An important criteria in selecting the models to use in an ensemble is to make sure that the ensemble represents
a set of diverse models, that is, you want models that dont always agree. In particular, it is good to have models
that have different sets of strenghts. Some models may misclassify a set of points, but another set may be good
at classifying those points. In having a diverse set, you are hoping to have a set of models such that for any
point the dataset, one or more models can classify it correctly.
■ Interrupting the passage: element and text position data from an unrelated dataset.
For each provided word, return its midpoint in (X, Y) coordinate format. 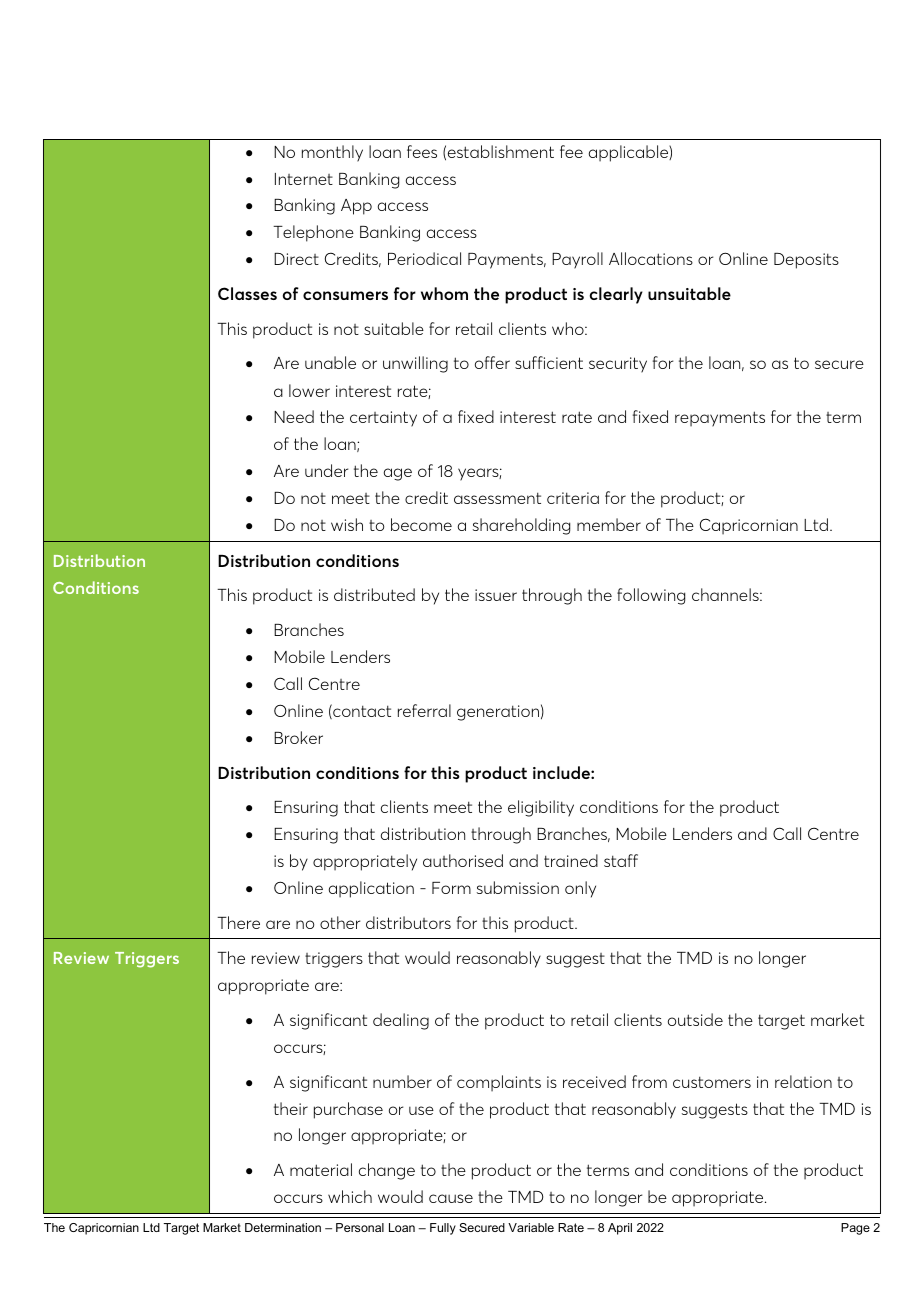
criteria (573, 498)
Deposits (806, 261)
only (580, 889)
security (618, 365)
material (321, 1169)
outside (695, 1019)
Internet (304, 179)
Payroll (577, 260)
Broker (298, 737)
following (651, 596)
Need (294, 416)
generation (498, 713)
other (340, 922)
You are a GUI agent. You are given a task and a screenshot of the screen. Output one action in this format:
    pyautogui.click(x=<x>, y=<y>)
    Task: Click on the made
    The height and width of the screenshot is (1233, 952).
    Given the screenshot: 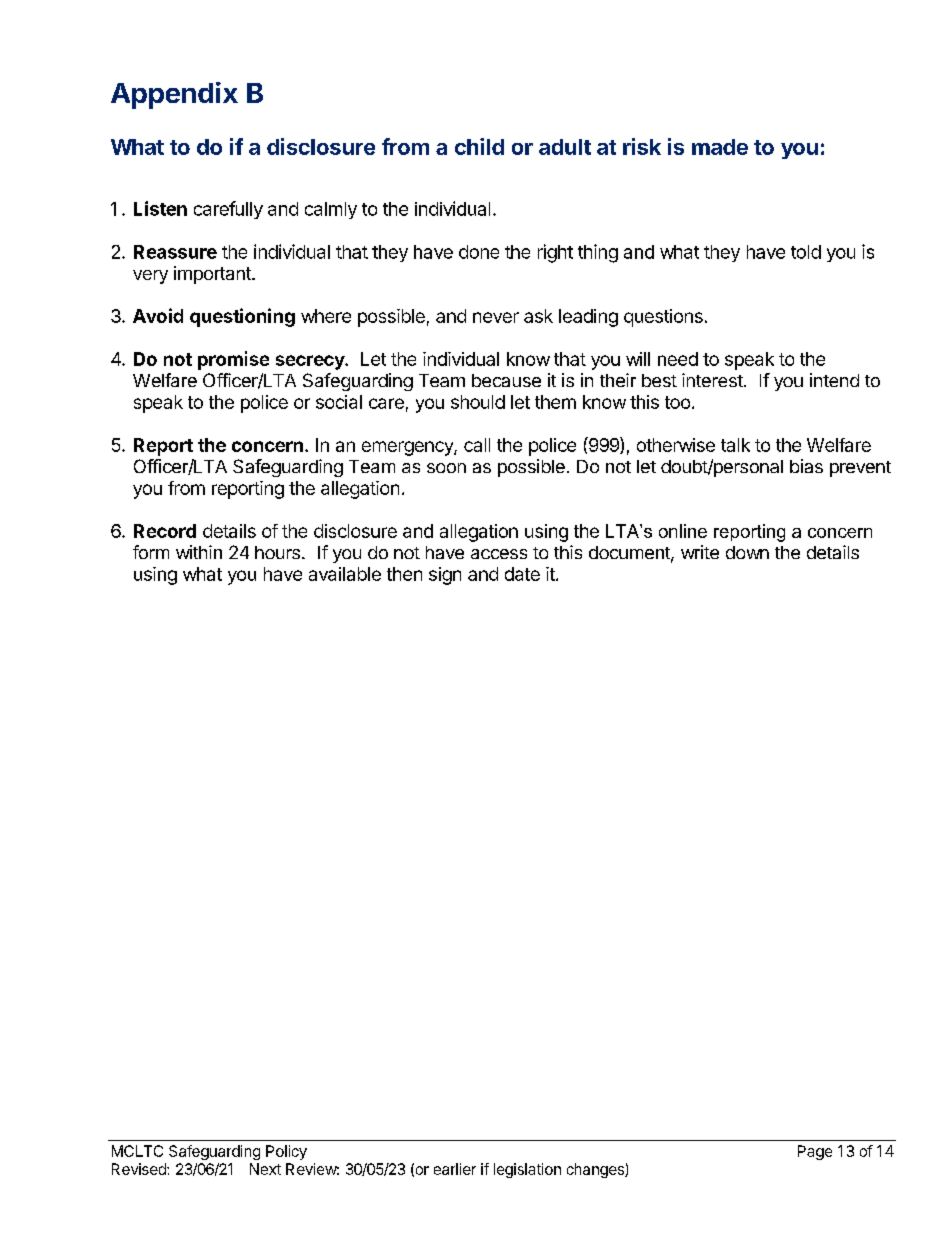 What is the action you would take?
    pyautogui.click(x=720, y=147)
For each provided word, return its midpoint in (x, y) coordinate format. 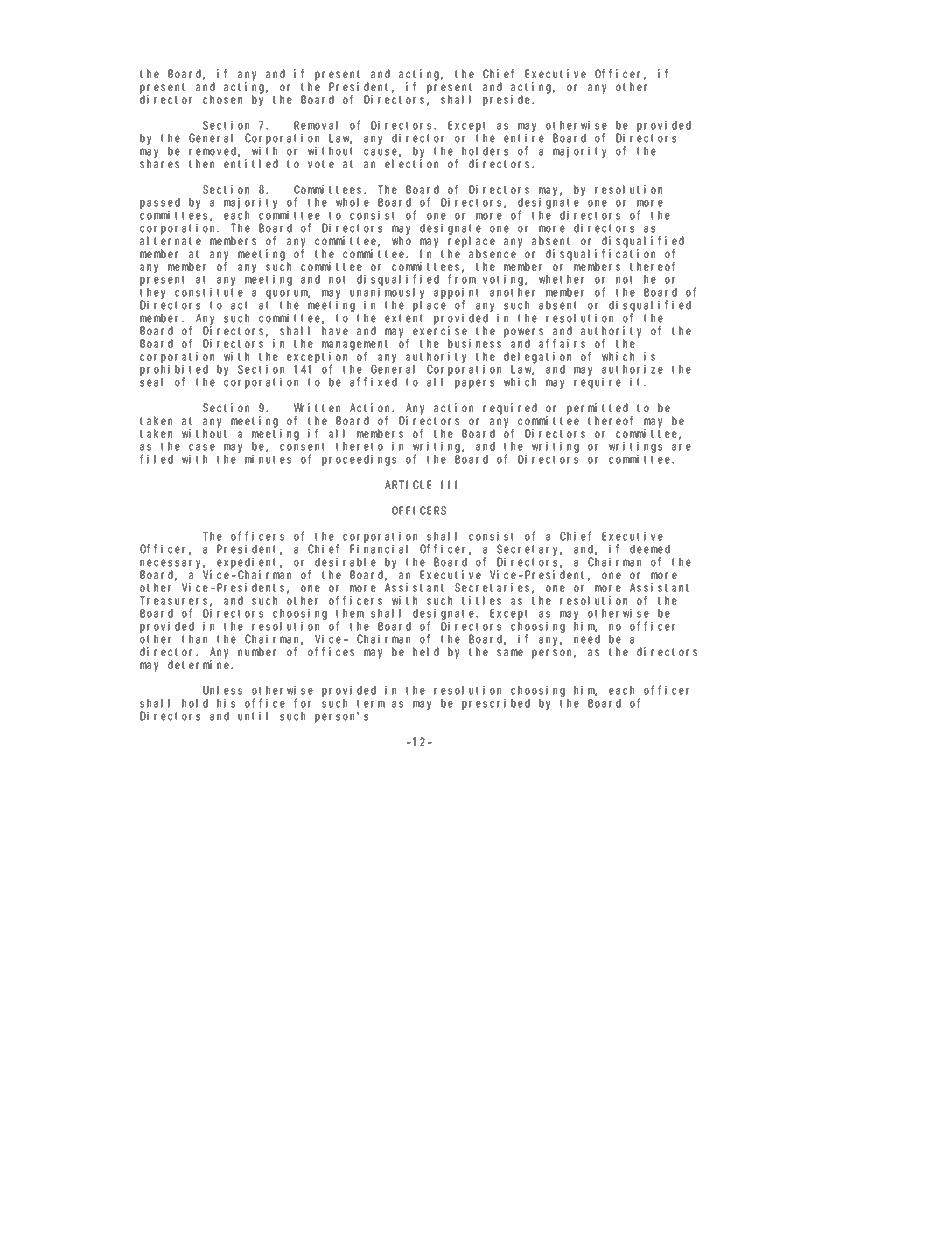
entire (524, 138)
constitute (209, 292)
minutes (268, 459)
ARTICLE (408, 484)
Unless (222, 690)
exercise (440, 331)
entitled (251, 164)
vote (321, 164)
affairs (562, 343)
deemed (650, 549)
ensemble modeling resources
Voting or Averaging
A simple way to build a model from a collection of other models is either average the results of the individual, or give
each model a vote in the outcome, and then tally the votes.
Resampling (Bagging)
One common procedure to create robust modeling from a fixed dataset is to create multiple datasets by resampling from the
dataset, and then training a model on each resampled set (this is known as bagging). Typically, this is done using the same model each time. As
an example, one may train a decision tree on each resampled set, and then average the result, which is now known as
a forest.
Code for resampling from a dataset can be found on the
resampling page.
Boosting
An improvement to the bagging algorithm is the boosting algorithm. Boosting is similar to the bagging algorithm except that when it resamples
the dataset, it focuses on creating a dataset that emphasizes the datapoints where the currently trained models are weak, or misclassify
the data.
The
ada boost algorithm is the standard boosting algorithm.